* [Compiti]:
1. Stabilisci se ciascuna affermazione concorda con il testo sul pensiero schmittiano. Rispondi sì o no e cita testualmente le parole decisive.
(a) Il Custode della Costituzione fu scritto nel 1931.
(b) La teoria di Agamben parte da una rilettura della Dottrina della Costituzione.
(c) Secondo il testo, i due registri di Schmitt vanno sovrapposti.
2. Rispondi alle domande sul testo sul pensiero schmittiano:
(a) In quali anni apparvero La Dittatura e Teologia Politica?
(b) Quale opera è indicata come la più importante e sistematica di Schmitt?
(c) A quale studio è rivolto il registro "tecnico"?
3. Scrivi il seguito del testo sul pensiero schmittiano, partendo dopo l'ultima frase riportata.

* [Documento]:
>>
Il teologo e il giurista

L'alternativa che abbiamo appena richiamato, tra opzione teologica e opzione giuridica, ci rimanda a piè pari all'interno dell'universo del pensiero schmittiano. L'opera del giurista di Plettenberg, infatti, risulta essere un riferimento obbligato per chiunque voglia addentrarsi all'interno di questo campo. La teoria di Agamben, per esempio, prende le mosse proprio da una rilettura di due opere schmittiane molto importanti, La Dittatura e Teologia Politica, apparse tra il 1921 e il 1922 nella Germania weimariana.11 E' attraverso la coppia dittatura commissaria-dittatura sovrana, e poi, attraverso l'opposizione tra norma e decisione, che si sviluppa il discorso agambeniano sull'eccezione. Secondo gli autori una tale operazione è insufficiente, parziale, e non rende giustizia della sinuosità del pensiero di Schmitt. Negli anni della Repubblica di Weimar la produzione teorica schmittiana viaggia (almeno) su un doppio registro: da un lato quello più eclettico e a tratti mistico, proprio della Teologia, dall'altro quello più "tecnico", rivolto allo studio delle forme costituzionali concrete ed in particolare della WRV. I due registri indubbiamente si intersecano ma è bene tenerli distinti, non sovrapporli o annullare l'uno a favore dell'altro. Questa fase del pensiero schmittiano va dalla Dittatura (che è a sua volta il risultato di una serie di saggi che Schmitt aveva già scritto negli anni precedenti) fino al Custode della Costituzione, scritto nel 1931, e passa per la sua opera più importante e sistematica, la Dottrina della Costituzione.12 Parlare di un doppio registro schmittiano, nella fase weimariana del suo pensiero, non equivale a contrapporre le due linee di ricerca o a rilevarne una contraddizione insanabile, ma semmai a rendere conto della poliedricità del giurista tedesco (è stato pure osservato che il pensiero schmittiano sia pensiero "epocale" e al contempo "contingente", attento alle tendenze di lungo periodo e al dato storico concreto, all'analisi delle forme costituzionali concrete, e forse solo in questa valenza può essere inteso il suo "occasionalismo")13.
<<
* [Estratto dei dati]:
>>
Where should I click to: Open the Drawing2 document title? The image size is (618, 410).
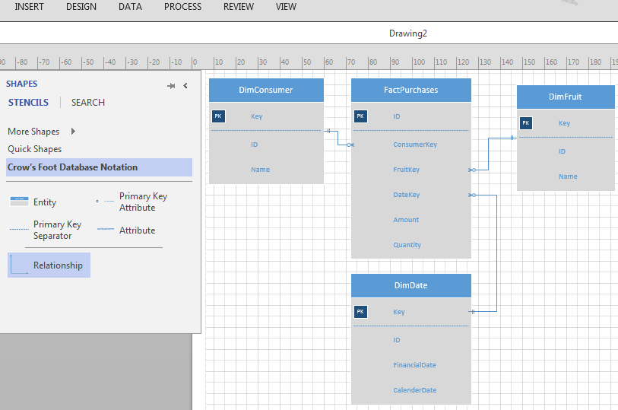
<<
* [Risposte]:
1.
(a) Sì: "fino al Custode della Costituzione, scritto nel 1931".
(b) No: "prende le mosse proprio da una rilettura di due opere schmittiane molto importanti, La Dittatura e Teologia Politica".
(c) No: "è bene tenerli distinti, non sovrapporli o annullare l'uno a favore dell'altro".

2.
(a) Tra il 1921 e il 1922.
(b) La Dottrina della Costituzione.
(c) Allo studio delle forme costituzionali concrete, in particolare della WRV.

3.
Non basta dunque attestarsi, come spesso si fa, alla perentorietà di alcune formule schmittiane come quella, notissima, secondo cui "sovrano è colui che decide dello stato d'eccezione" per render conto dell'importanza del pensiero di Schmitt. Il concetto schmittiano di stato d'eccezione va collocato all'interno dello studio sistematico che egli fa della Costituzione weimariana e non può essere ridotto al problema della sospensione totale dell'ordinamento. Da qui l'interesse per l'art.48 della WRV, che diviene per Schmitt nella crisi parlamentaristica di Weimar, di fronte all'incombere delle "maggioranze negative", la via legale, attraverso cui garantire la continuità dell'ordinamento. Il Presidente del Reich, in quanto pouvoir neutre, assumendo le funzioni di dittatore commissario, diviene la figura in grado di porre rimedio ad una situazione di squilibrio tra i poteri costituzionali ed alle spinte centrifughe provenienti dal sistema dei partiti.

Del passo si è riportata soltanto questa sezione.